=== Material provided ===

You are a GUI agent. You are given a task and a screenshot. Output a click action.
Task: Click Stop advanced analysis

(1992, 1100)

===
=== Material provided ===

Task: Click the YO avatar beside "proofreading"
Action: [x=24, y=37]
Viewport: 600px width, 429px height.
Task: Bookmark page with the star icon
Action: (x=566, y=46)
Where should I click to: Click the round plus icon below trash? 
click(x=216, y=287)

===

• **Written task**
Can you render the lines starting with the line that contains "You are a GUI" and going on through the line that contains "(1992, 1100)" as a Markdown table, with columns Number and Line and blank lines left out?

• **Answer below**
| Number | Line |
|---|---|
| 1 | You are a GUI agent. You are given a task and a screenshot. Output a click action. |
| 2 | Task: Click Stop advanced analysis |
| 3 | (1992, 1100) |